RAW DATA:

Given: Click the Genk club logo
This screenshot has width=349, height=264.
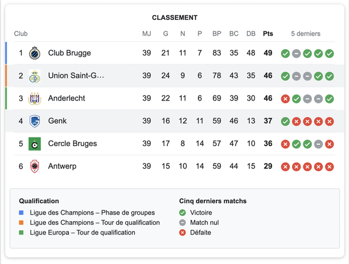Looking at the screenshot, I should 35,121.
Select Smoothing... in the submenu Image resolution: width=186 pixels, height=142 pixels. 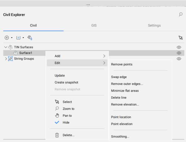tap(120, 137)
---
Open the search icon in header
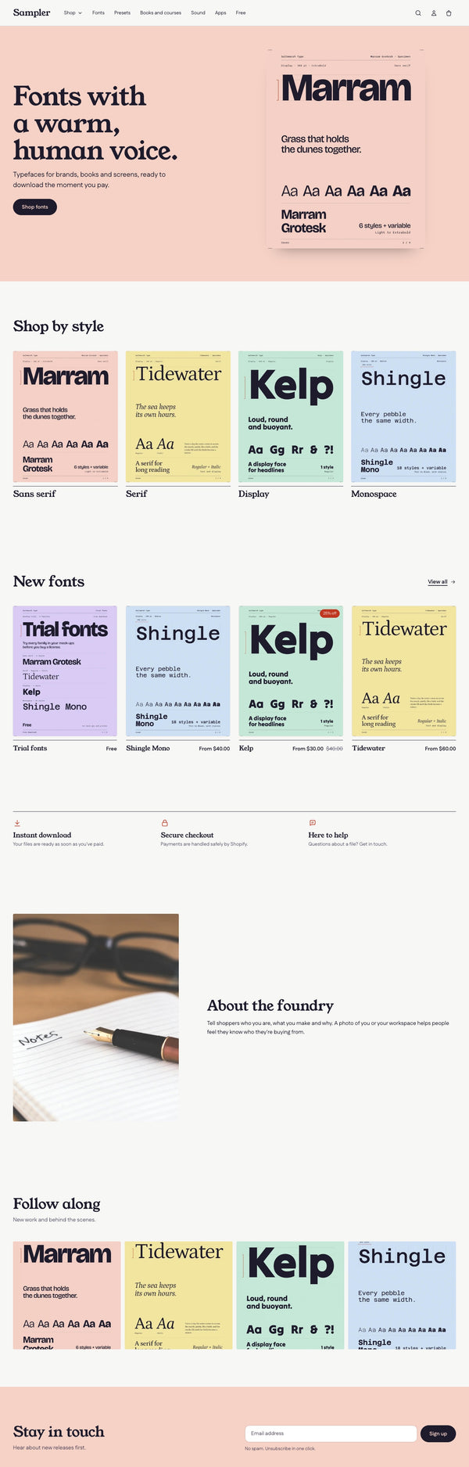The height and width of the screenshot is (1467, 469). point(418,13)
...
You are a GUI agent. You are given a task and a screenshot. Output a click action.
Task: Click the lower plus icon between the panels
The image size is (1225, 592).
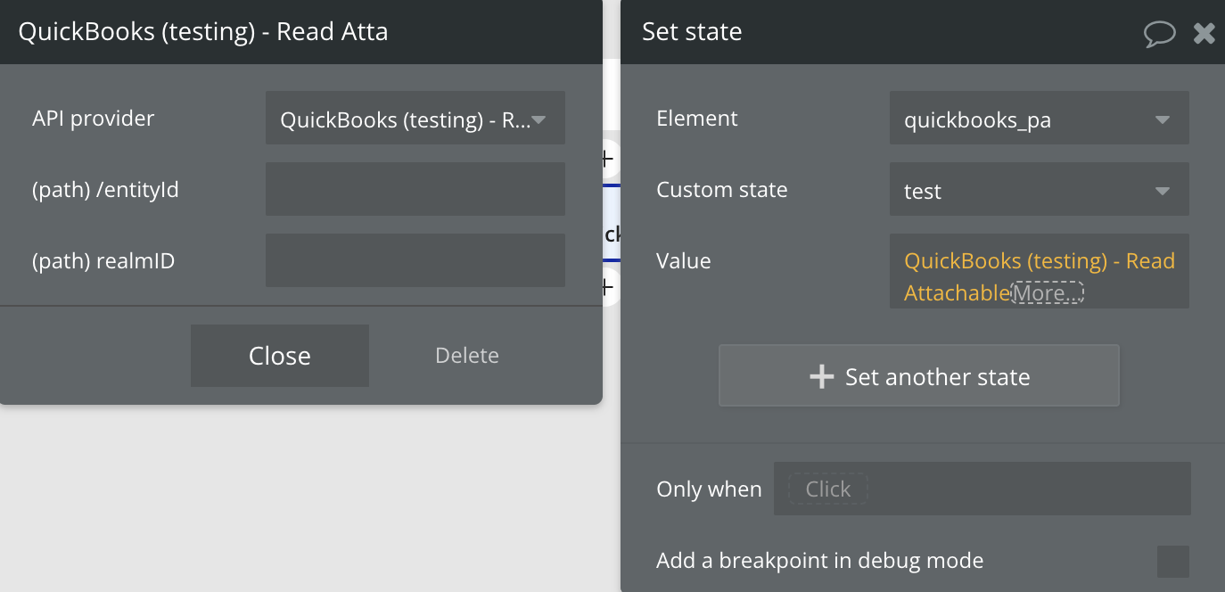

ACTIVITY: Could you restate word for word the lines above, from the one that contains "Task: Click the" through the one that contains "The image size is (1225, 592).", and no others?

TASK ANSWER:
Task: Click the lower plus icon between the panels
The image size is (1225, 592).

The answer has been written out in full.